Essentielle pour relever les unités d’active ou répondre à d’éventuels scénarios d’urgence sur le territoire national, pouvant aller jusqu’à l’engagement de haute intensité, la réserve devrait doubler de volume d'ici à 2030, pour atteindre 48 000 personnes. Selon l'objectif fixé, elle assurera davantage de missions de contact. Pour accompagner cette transition, les unités s’adaptent. À l’image du 3e régiment du génie (3e RG) de Charleville-Mézières, dont la compagnie de réserve propose depuis janvier, un nouveau format de formation pour ses militaires du rang.

Les instructions du certificat d’aptitude technique élémentaire (CATE) et du certificat d’aptitude militaire élémentaire (CAME), s’étendront désormais sur 4 mois, au lieu de 2 semaines continues. « Les formations programmées jusqu’ici ne permettaient pas d’absorber les effectifs en raison du manque de disponibilité des cadres et des militaires du rang sur les créneaux proposés. Avec cette initiative, davantage de réservistes pourront suivre le CATE ou le CAME », explique le colonel Rémy Hémez, chef de corps du 3e RG. L’objectif : recruter plus, faire monter en compétences la réserve et fidéliser la ressource.

Mettre en situation

Le premier CATE fractionné s’est déroulé de janvier à avril 2023. Le contenu de la formation reste inchangé par rapport aux éditions précédentes. La nouveauté réside dans la volonté de s’adapter aux nouvelles méthodes d’apprentissage à distance et d’individualiser le suivi des stagiaires.

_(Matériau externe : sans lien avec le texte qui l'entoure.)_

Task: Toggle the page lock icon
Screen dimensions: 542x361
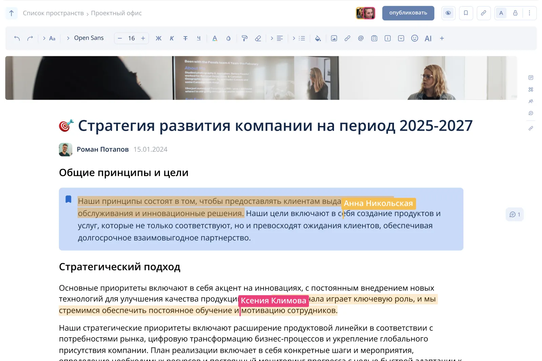Action: (515, 13)
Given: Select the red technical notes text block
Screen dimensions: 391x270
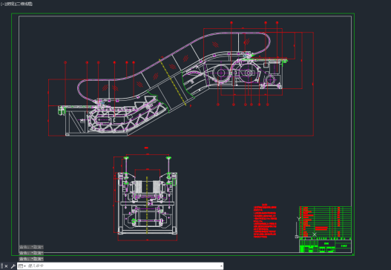Looking at the screenshot, I should coord(265,221).
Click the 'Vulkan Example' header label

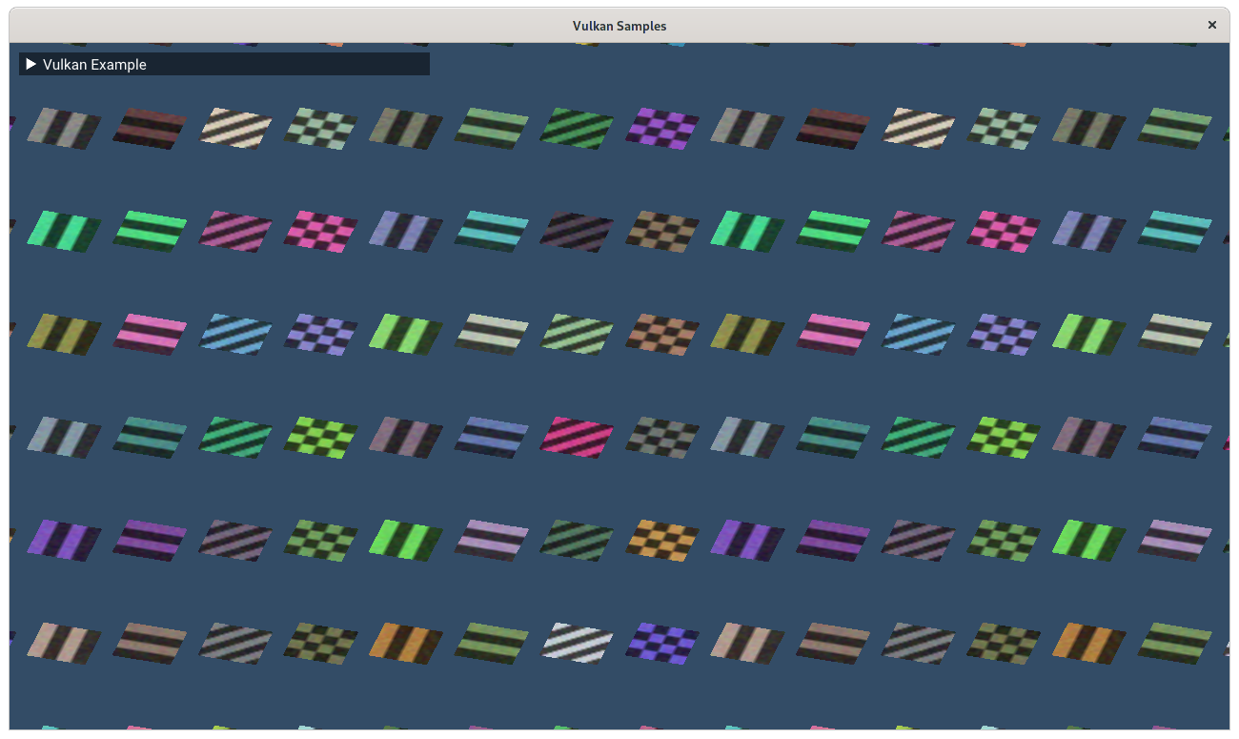(x=94, y=64)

Le capitaine® Olivier, commandant d’unité de la 5e compagnie, précise : « Les stagiaires accèdent aux cours et aux fiches de séances à domicile. Ils dégrossissent les informations en amont, puis l’un d’eux est désigné pour dispenser l’instruction lors d’un week-end “terrain” organisé par la compagnie. Il est évalué sur la préparation, la participation et la restitution des acquis. » Chacun peut ainsi passer le temps qu’il souhaite sur un module et demander de l’aide à ses cadres si besoin.

Ce nouveau format bénéficie au réserviste à plusieurs titres. Il permet de le responsabiliser dans son apprentissage, de le mettre en situation pédagogique au sein de sa compagnie, tout en continuant à s’entraîner avec ses camarades (combat, tir) lors des week-ends où chacun doit être présent.

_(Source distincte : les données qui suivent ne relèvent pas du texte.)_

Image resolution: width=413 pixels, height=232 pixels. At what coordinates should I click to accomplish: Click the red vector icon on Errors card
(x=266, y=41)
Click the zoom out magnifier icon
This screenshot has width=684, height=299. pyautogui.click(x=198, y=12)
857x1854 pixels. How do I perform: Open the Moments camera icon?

Davantage de responsabilités

« Cette première édition a suscité beaucoup d’investissement de la part des inscrits. L’accueil a été très bon. Certains de nos réservistes n’avaient pas pu suivre la formation depuis leur engagement, faute de disponibilité. C’est chose faite désormais », souligne le capitaine. 4 soldats sont ainsi passés caporaux et un caporal a été promu caporal-chef à l’issue de ce CATE. « Mon souhait est d’alterner avec un CAME chaque année », poursuit-il.

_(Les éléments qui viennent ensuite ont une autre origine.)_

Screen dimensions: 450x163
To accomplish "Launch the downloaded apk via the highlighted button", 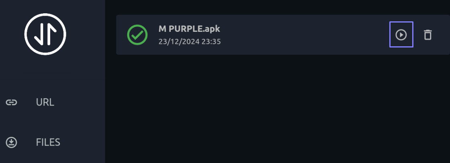I will click(x=401, y=35).
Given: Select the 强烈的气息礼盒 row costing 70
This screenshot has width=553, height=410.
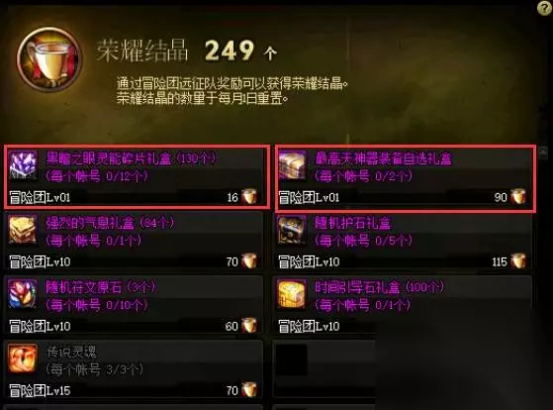Looking at the screenshot, I should pyautogui.click(x=134, y=242).
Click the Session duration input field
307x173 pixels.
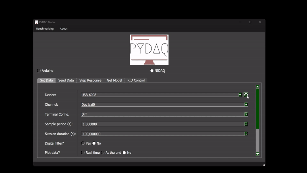tap(162, 134)

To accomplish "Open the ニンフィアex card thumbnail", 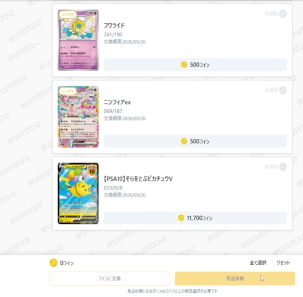I will point(78,117).
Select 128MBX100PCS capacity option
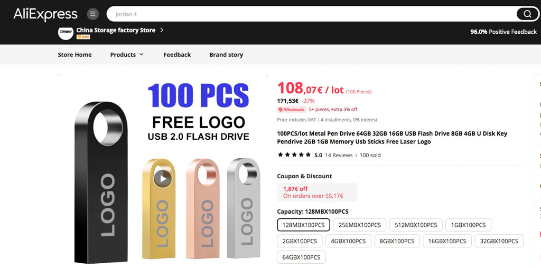This screenshot has width=541, height=269. point(304,225)
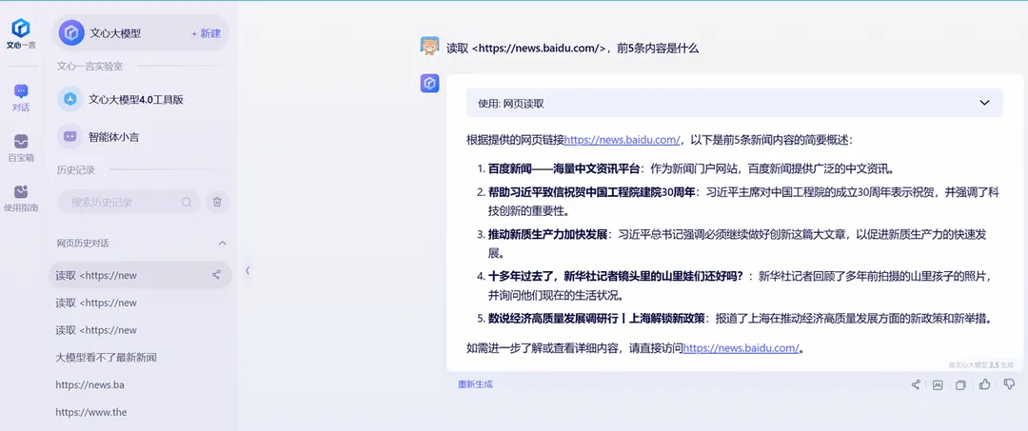Screen dimensions: 1028x431
Task: Open 使用指南 user guide in sidebar
Action: point(21,198)
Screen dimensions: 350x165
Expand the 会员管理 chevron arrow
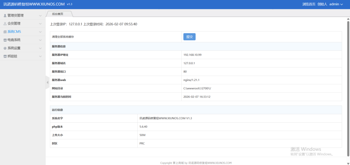click(40, 24)
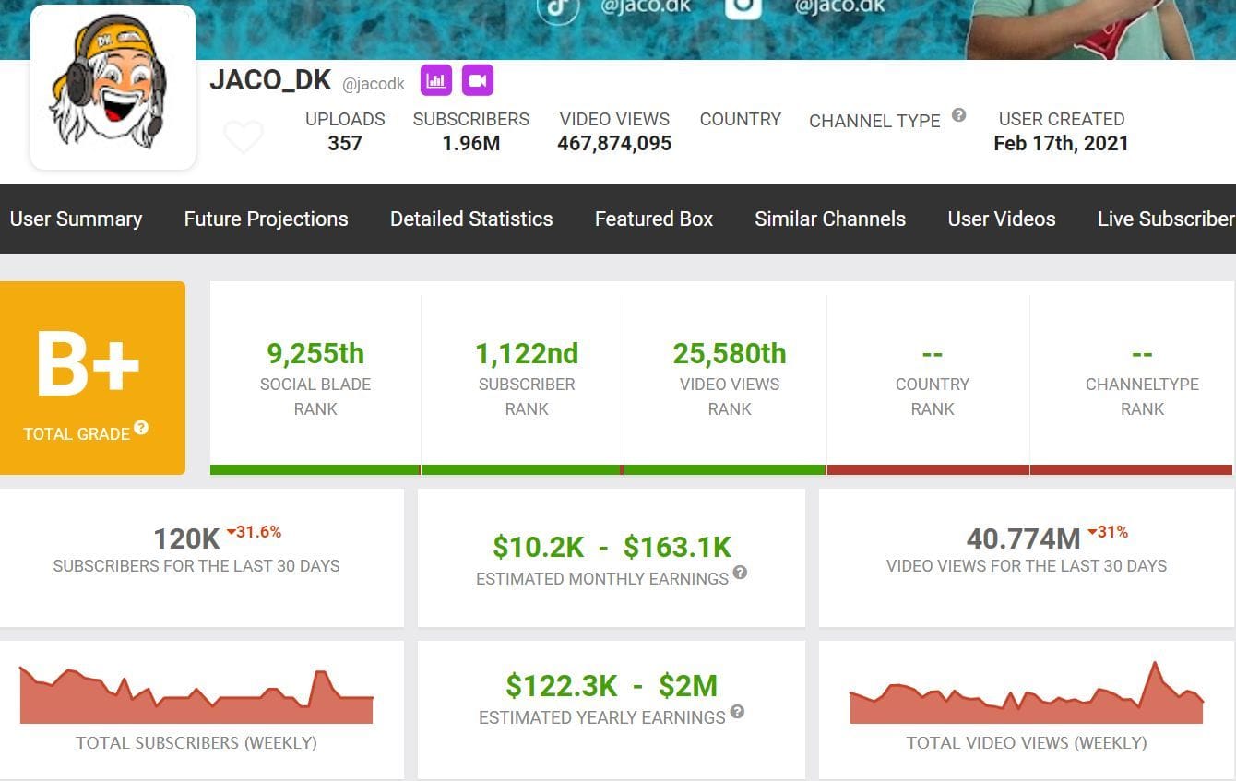Click the 9,255th Social Blade Rank link

click(315, 353)
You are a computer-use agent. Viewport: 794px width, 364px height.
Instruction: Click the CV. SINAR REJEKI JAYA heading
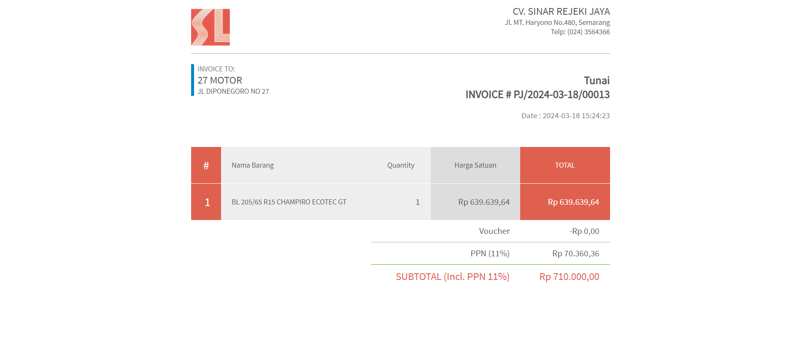(x=561, y=12)
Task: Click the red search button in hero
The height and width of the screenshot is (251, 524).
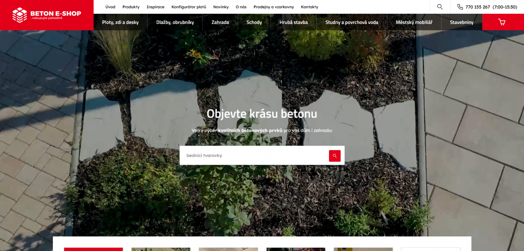Action: 335,156
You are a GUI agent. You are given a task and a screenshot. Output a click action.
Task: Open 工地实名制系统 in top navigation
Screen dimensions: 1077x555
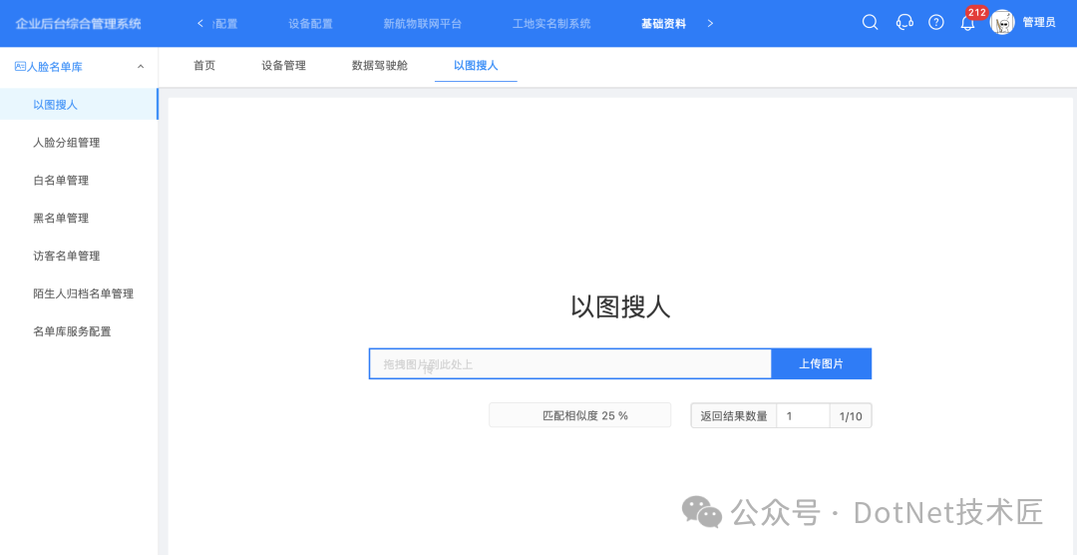(x=551, y=23)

Le caporal Grégoire a participé aux réflexions. Au régiment depuis 2017, il a effectué le CAME l’an passé et testé le CATE cette année. Il affirme : « Cette nouvelle formule permet de rapprocher les militaires du rang et leurs cadres ». Une fois les certificats validés, les lauréats accèdent à davantage de responsabilités, une perspective qui renforce l’attractivité chez cette population jeune et active.

De juin à août, 70 réservistes ont été déployés pour l’opération Sentinelle. Un chiffre jamais atteint jusque-là. Parmi eux, plusieurs stagiaires, qui avaient commencé l’année comme soldats de première classe, sont partis comme chefs d’équipe. S’il est encore trop tôt pour dire qu’il existe un lien entre cette initiative régimentaire et cette participation inédite, les résultats sont, quoiqu’il en soit, encourageants pour l’avenir.

Le saviez-vous ?

Le 3e RG binôme systématiquement les soldats de l’active et ceux de la 5e compagnie de réserve pour les actions de préparation opérationnelle.